While GM's statement on the UAW strike confirmed that the automaker is looking to revive its unallocated Detroit-Hamtramck and Lordstown, Ohio assembly plants, it didn't specifically outline what those plans entailed. However, a source familiar with the contract told The Drive that GM's offer included building its upcoming electric pickup at the Detroit-Hamtramck facility.

Contrary to previous reports, GM is not expected to re-purpose its Lordstown plant as a battery production facility. The same source confirmed that GM instead plans to find another location in the Mahoning Valley where it will build a new factory to handle battery production for the pickup, which will also play a key role in its new vehicle and propulsion programs.

As for the fate of the existing Lordstown plant, GM is reportedly still in talks to with Lordstown Motors, a local startup which plans to procure the facility to build its own electric pickup truck built on Workhorse underpinnings. The Lordstown Motors pickup is said to have no affiliation with GM's upcoming EV.

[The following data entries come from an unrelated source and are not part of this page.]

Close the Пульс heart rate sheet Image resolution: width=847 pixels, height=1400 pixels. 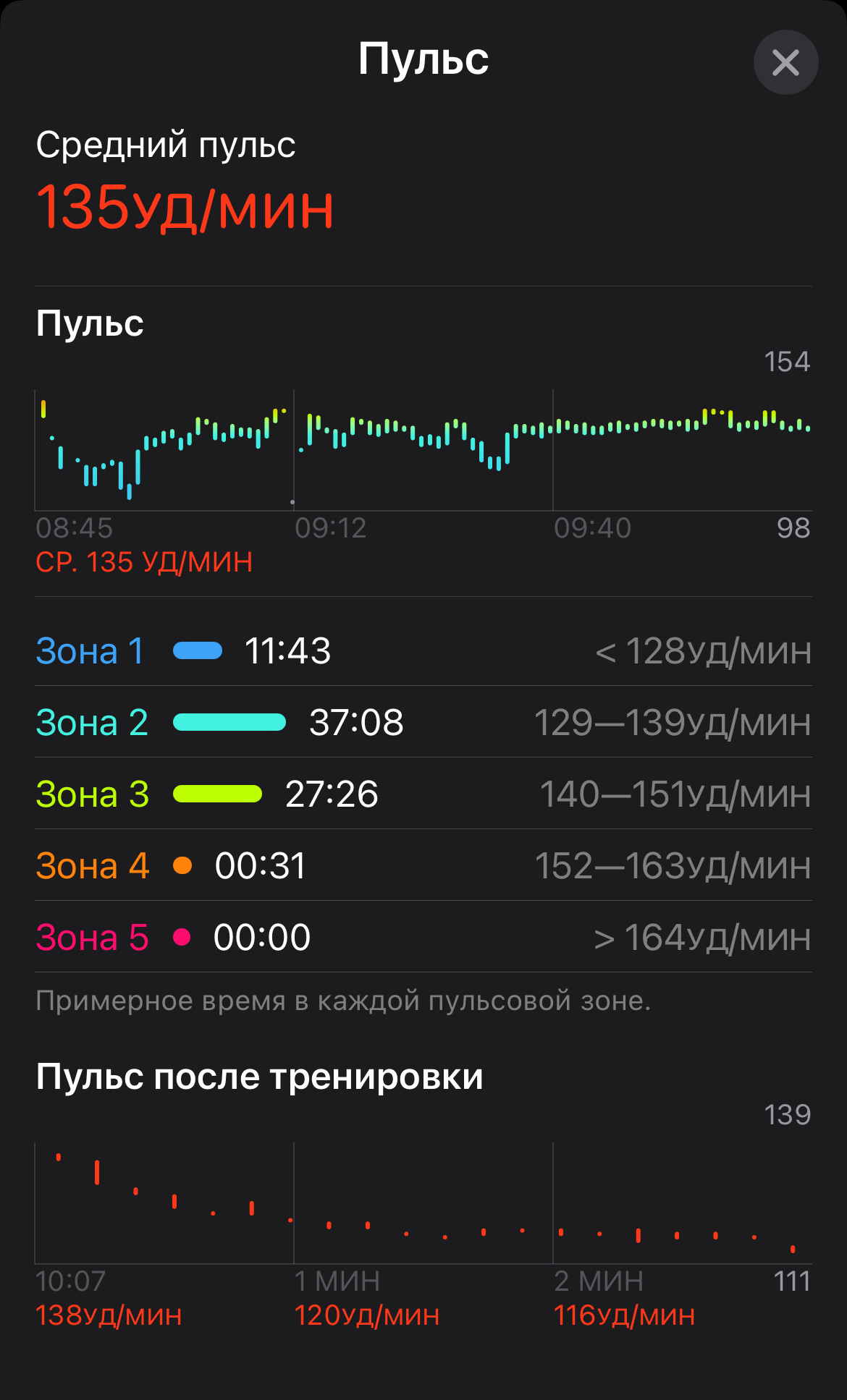tap(785, 62)
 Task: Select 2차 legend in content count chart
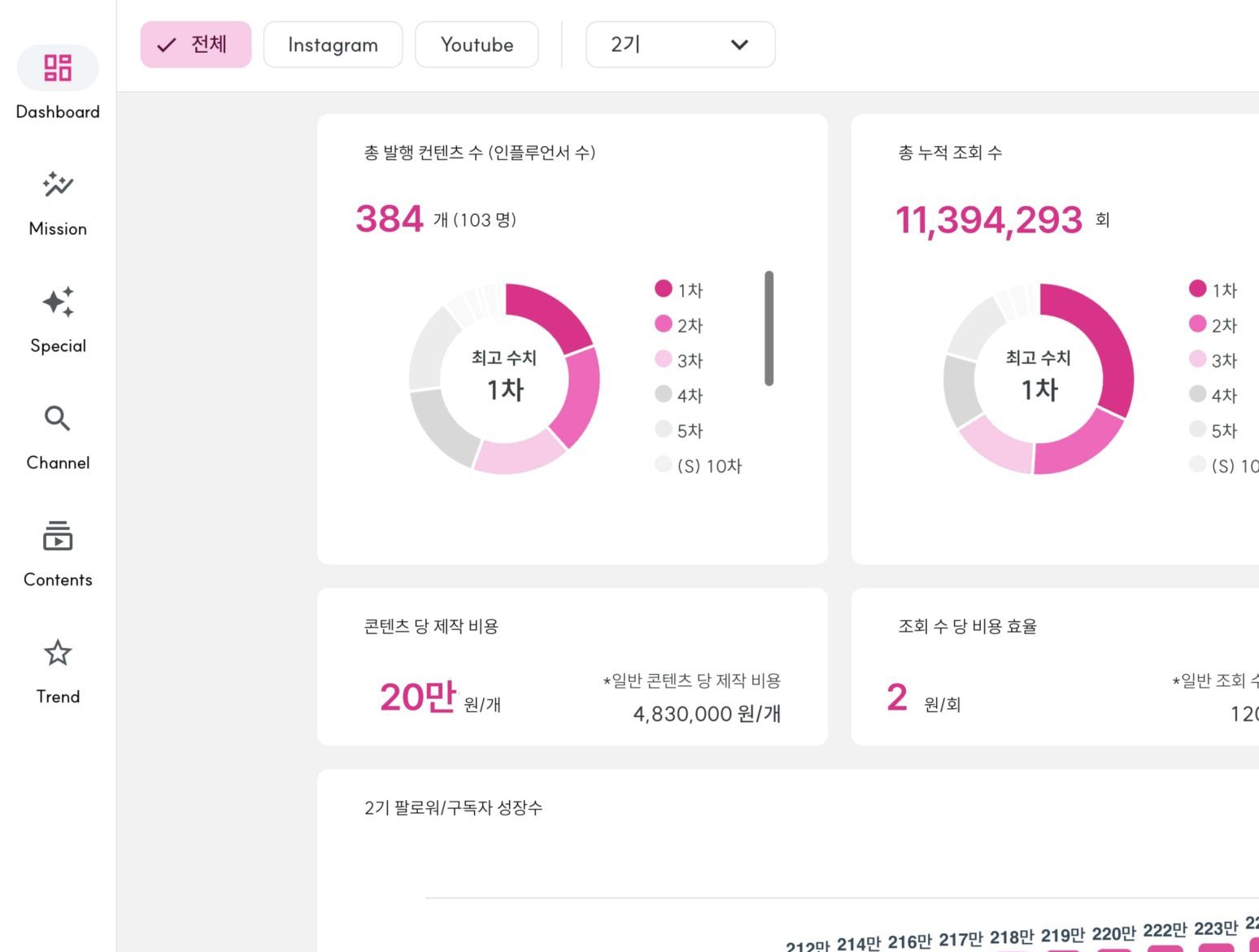pyautogui.click(x=679, y=325)
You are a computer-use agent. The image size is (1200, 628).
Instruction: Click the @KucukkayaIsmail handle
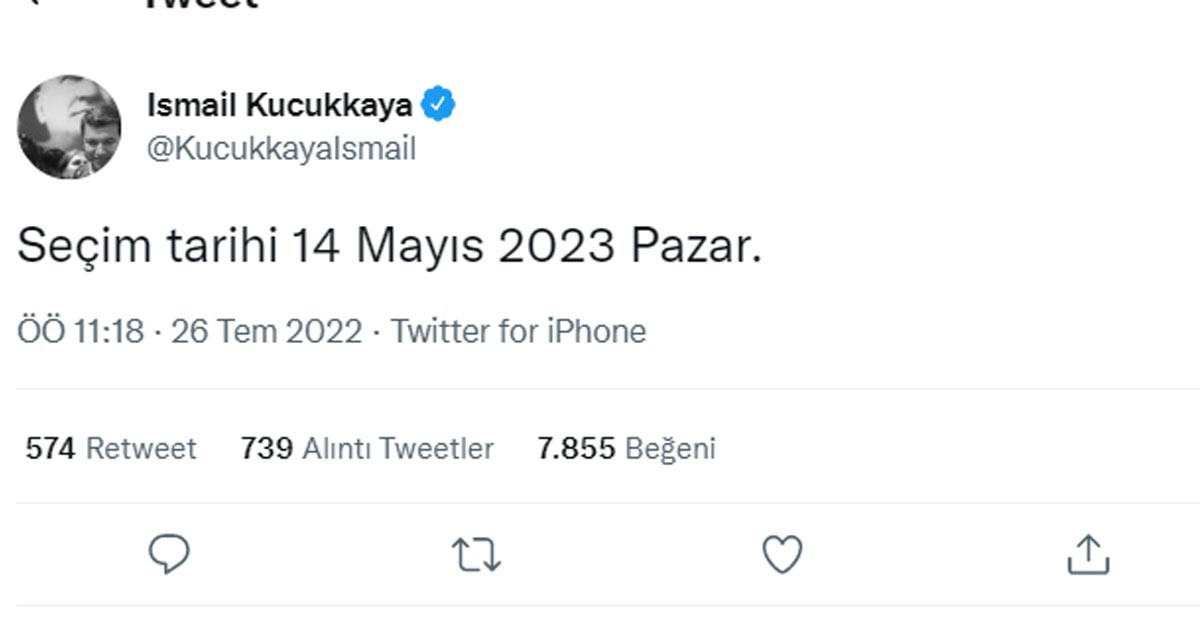(281, 149)
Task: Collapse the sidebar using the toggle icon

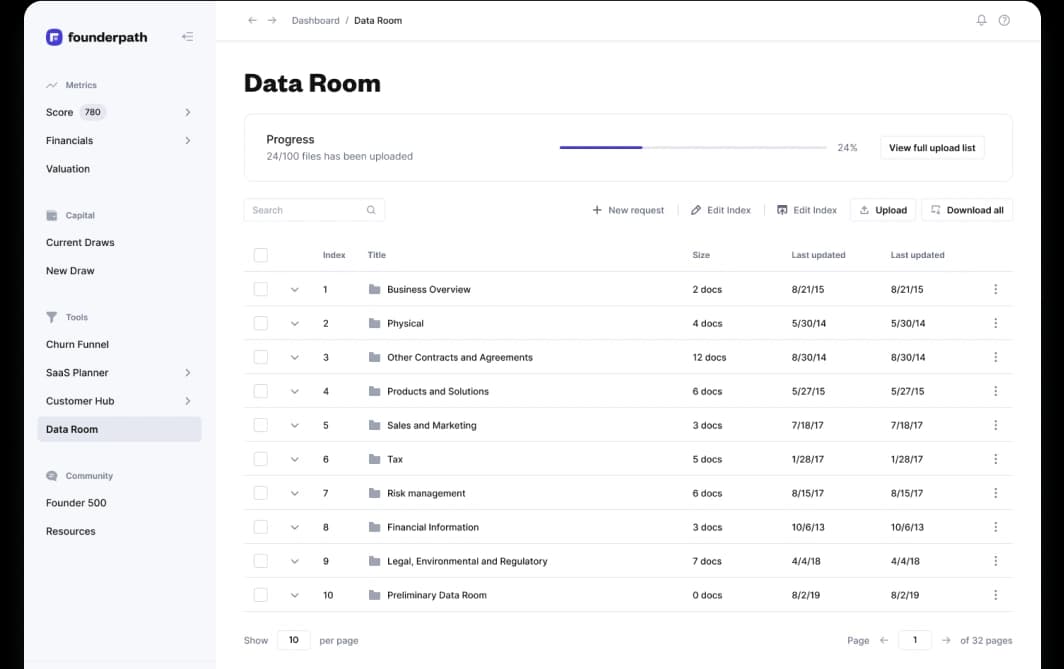Action: tap(187, 37)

GM previously stated that it expects electric pickup trucks to be at least a decade away from becoming mainstream, however, it does plan to release 20 all-new electric vehicles within the next five years. Currently, it isn't clear if the prospective Mahoning Valley plant will be involved in the battery development or production for these new EVs.

It's important to note that without a contract, GM's plans aren't set in stone and could change should the terms of its offer to the UAW change. For now, it's safe to say that GM's long-term plans include the revival of at least one of its previously doomed facilities and the opening of a brand new battery plant in Ohio.